Estrasburgo é a capital da Alsácia, terra de chucrute e vinho branco. É uma bela cidade, com seus canais, seu centro histórico classificado pela Unesco como patrimônio da humanidade e sua impressionante catedral, a Notre Dame de Estrasburgo, cuja torre já foi a construção mais alta do mundo, o primeiro arranha-céu. Em comparação com a austera e elegantemente simétrica Notre Dame de Paris, a de Estrasburgo só pode ser descrita com um neologismo arquitetônico: rocogótica. Como está assentada numa praça desproporcional ao seu tamanho, como um Pão de Açúcar num pires, é difícil você recuar para acompanhar a vertiginosa fuga para o alto da sua única torre. Há pouco espaço para você se maravilhar. Ainda mais se você for eu, e não tiver mais a necessária flexibilidade dorsal.

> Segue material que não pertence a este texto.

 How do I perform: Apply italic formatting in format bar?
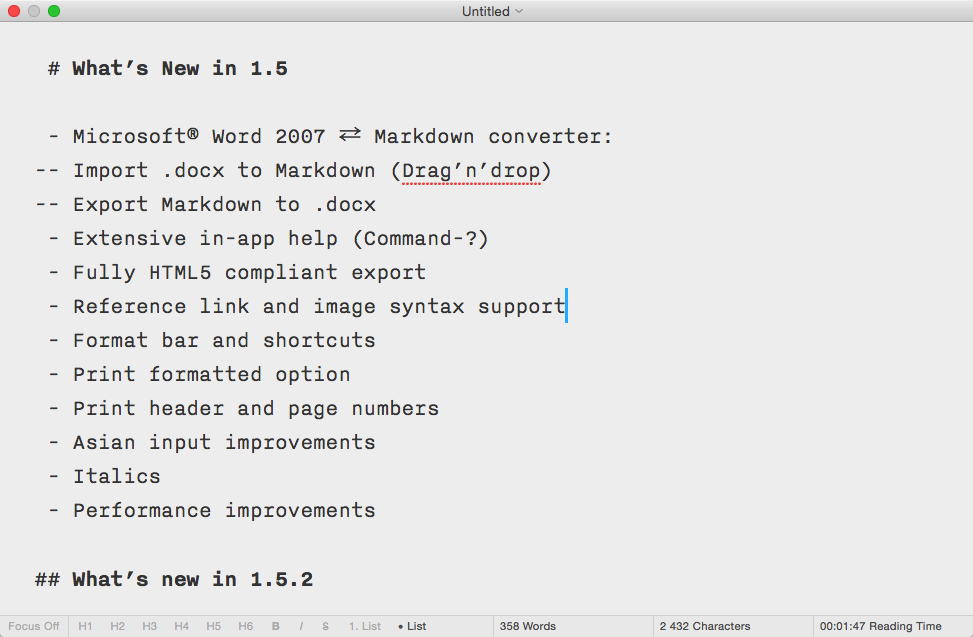(x=301, y=626)
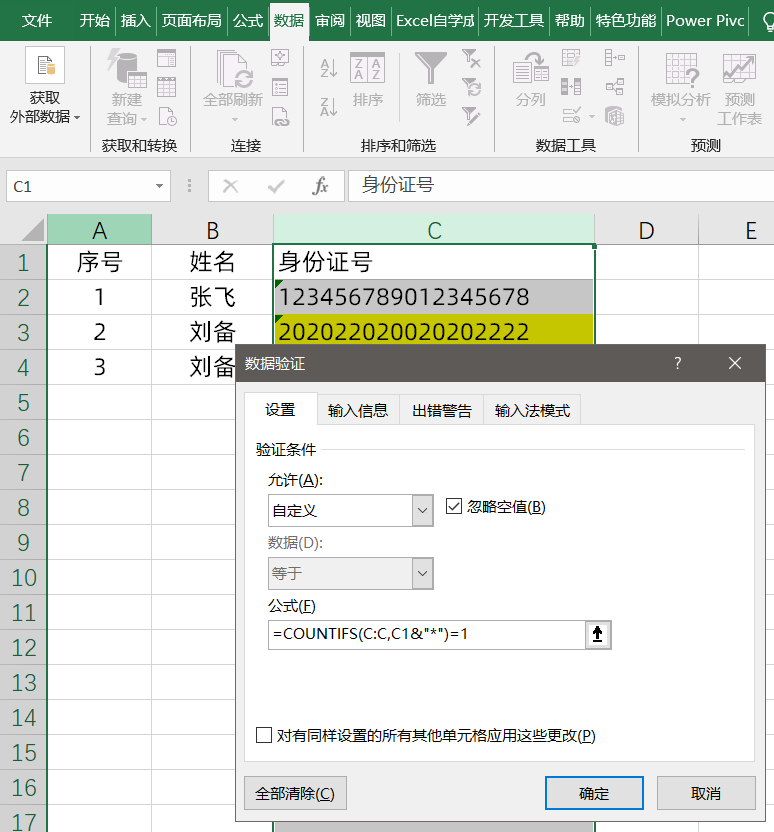
Task: Click the 模拟分析 what-if icon
Action: click(681, 69)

Mas há uma nova atração em Estrasburgo. O artista gráfico Tomi Ungerer, natural da cidade, doou seu acervo, incluindo desenhos, pinturas e uma grande coleção de brinquedos, à comunidade, que cedeu um antigo prédio municipal para recebê-lo. O encanto do novo museu começa no contraste do velho casarão em estilo clássico com seu conteúdo, a obra de um dos artistas mais modernos e anticonvencionais em atividade. Tomi Ungerer pertence a uma linhagem que tem origens remotas no francês Daumier e no inglês Hogarth, mas é um fenomeno do século 20: gente como Saul Steinberg, George Grosz, André François, Ronald Searle e poucos outros entre os quais, sem dúvida, o nosso Millôr que fizeram do cartum uma arte, e uma arma, superiores. Tomi Ungerer talvez seja, de todos eles (com a possível exceção de Grosz, que flagrou a inevitabilidade do nazismo em ácidas caricaturas da alta burguesia alemã) o mais impiedoso na sua crítica social. E na sua misantropia, embora o museu seja dedicado em grande parte às suas ilustrações para livros infantis, além dos brinquedos, e estivesse cheio de crianças no dia em que o visitamos. Não há salas proibidas para menores no museu, mas notamos um sutil interferência do pessoal da casa no trânsito das visitas para evitar que as crianças vissem outra parte importante da obra de Ungerer, seus desenhos eróticos, com uma certa ênfase em aparelhos sado-masoquistas.
Na catedral de Estrasburgo há um famoso relógio astronômico, um mecanismo enorme que além das horas mostra os dias da semana, cada um com seu deus mitológico correspondente, o mês, os anos (inclusive os bissextos), o tempo solar, as fases da lua e seus ciclos de eclipses, e os signos do Zodíaco. Todos os dias, às 12h30, o relógio dá um espetáculo: bonecos dos doze apóstolos desfilam diante de uma imagem de Jesus Cristo, acompanhados de uma música de realejo. Li um pouco sobre o relógio e descobri que o atual é a sua terceira versão desde o século 14. E que os outros dois pararam de funcionar, misteriosamente, em épocas de crise do cristianismo. E que na construção do atual relógio, no século 19, foi muito importante a contribuição de dois irmãos cujos descendentes cuidaram do seu funcionamento até há pouco tempo. E cujo nome era Ungerer! Não pude deixar de pensar nos desenhos de sexo mecanizado do Tomi, vistos na exposição. A família, aparentemente, tem um dom para engrenagens geniais. E não pude deixar de pensar que, com a crise de agora, deve ter gente imaginando que a qualquer momento este relógio também desista e os apóstolos parem de passar.